Americans More Worried About Cybersecurity Than Terrorism
TheGift73 tips an article discussing a new study (PDF) which found Americans are now more worried about cybersecurity threats than they are about terrorism. Here's Techdirt's acerbic take:
"Well, it looks like all the fearmongering about hackers shutting down electrical grids and making planes fall from the sky is working. No matter that there's no evidence of any actual risk, or that the only real issue is if anyone is stupid enough to actually connect such critical infrastructure to the internet (the proper response to which is: take it off the internet), fear is spreading. Of course, this is mostly due to the work of a neat combination of ex-politicians/now lobbyists working for defense contractors who stand to make a ton of money from the panic — enabled by politicians who seem to have no shame in telling scary bedtime stories that have no basis in reality."
Has always been an effective tactic for manipulating public opinion.
He who controls the media, controls the future.
---- Booth was a patriot ----
Hacking causes a lot more damage than terrorists ever did.
Illiterate, donkey riding, half starved, hyper religious nutbags with AK47's and common explosives have the most fearsome, multi trillion dollar super/mega military/intelligence/surveillance machine ever to exist, ANYWHERE at a strategic standstill! and even more this handful of inbreds (less than a thousand, Al Whastsa or so I've heard) so much so as to have made the Land of the FREE into the Land of the Spied upon/Groped, bugged and X-Rayed! Even if these guy's could commandeer some rusty Soviet era military boat, what are they gonna do? I'll take my chances and have my freedom back!
I killed da wabbit -Elmer Fudd
I don't trust executive summaries of polling data; I want to see the entire questionnaire so I can understand the context in which the questions were asked.

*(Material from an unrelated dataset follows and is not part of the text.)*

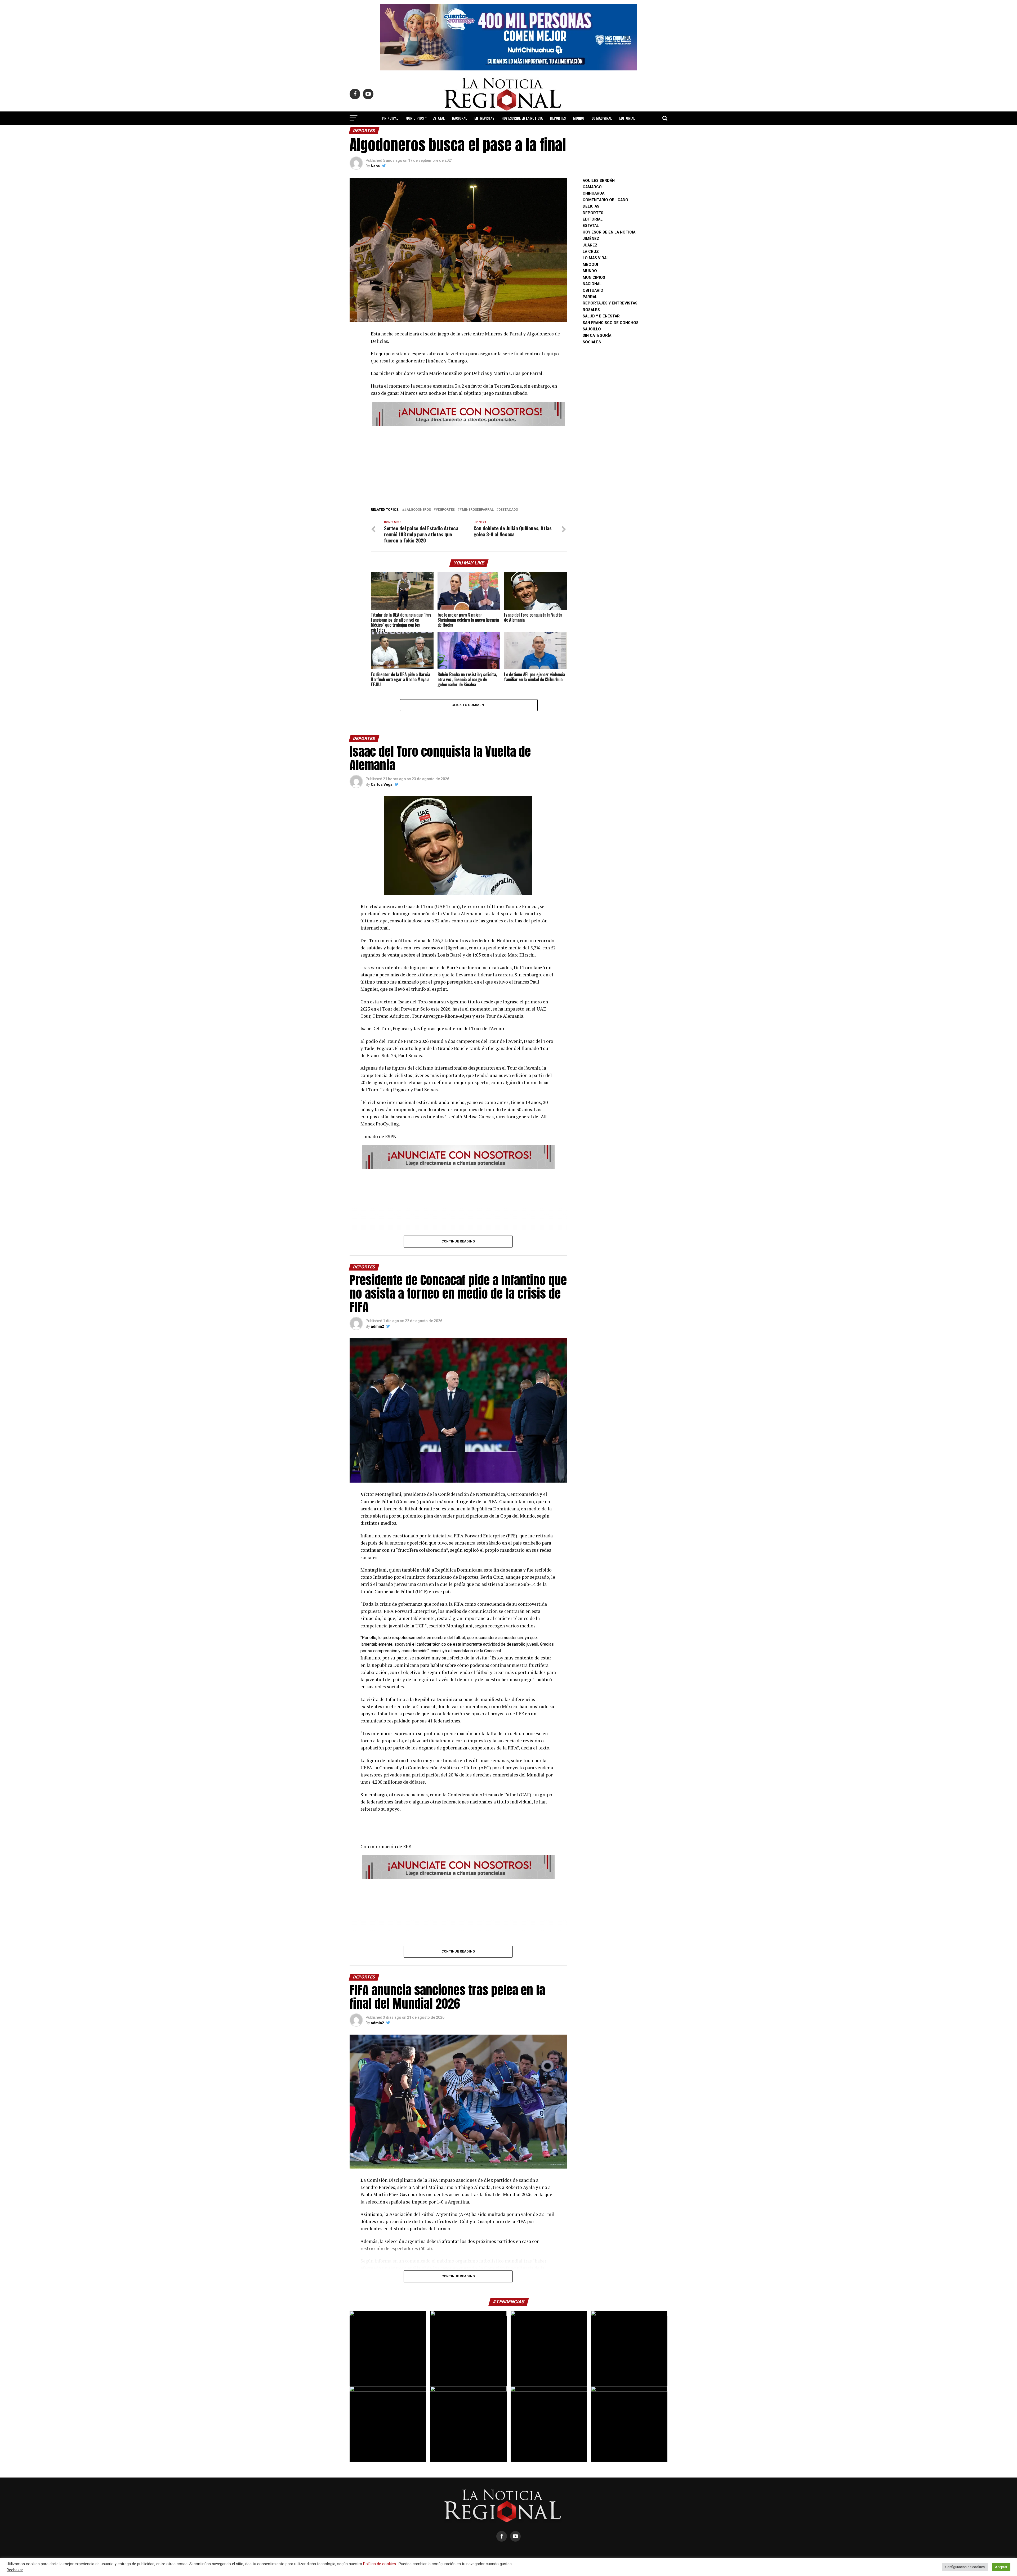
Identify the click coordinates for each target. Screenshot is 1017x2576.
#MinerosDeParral (477, 509)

I'd bet that if people were asked an open-ended question about the "problems facing our country today" cyberterrorism would be lucky to get a 1% response. Here are the top items from the most recent New York Times/CBS poll released yesterday:
Economy and jobs 62%
Federal budget deficit 11
Health care 9
Same-sex marriage 7
Foreign policy 4
Immigration 2
Other/DK 4
I don't see terrorism of any sort on that list.
Even if we accept the findings of the survey, what is most striking in the results is the substantial increase in respondents who say they are "not concerned" about the threats asked about compared to a year ago.
Moreover at least one question has nothing to do with IT, the one about respondents' ability to "meet essential financial obligations." For more relevant questions, solid majorities report being only "somewhat" or "not concerned" about the security of online shopping and banking, computer viruses and spam email, and their own personal security.
The IT media has a habit of touting these self-serving studies by organizations like, in this case, Unisys as somehow providing an "objective" view of public opinion. Puh-leeze.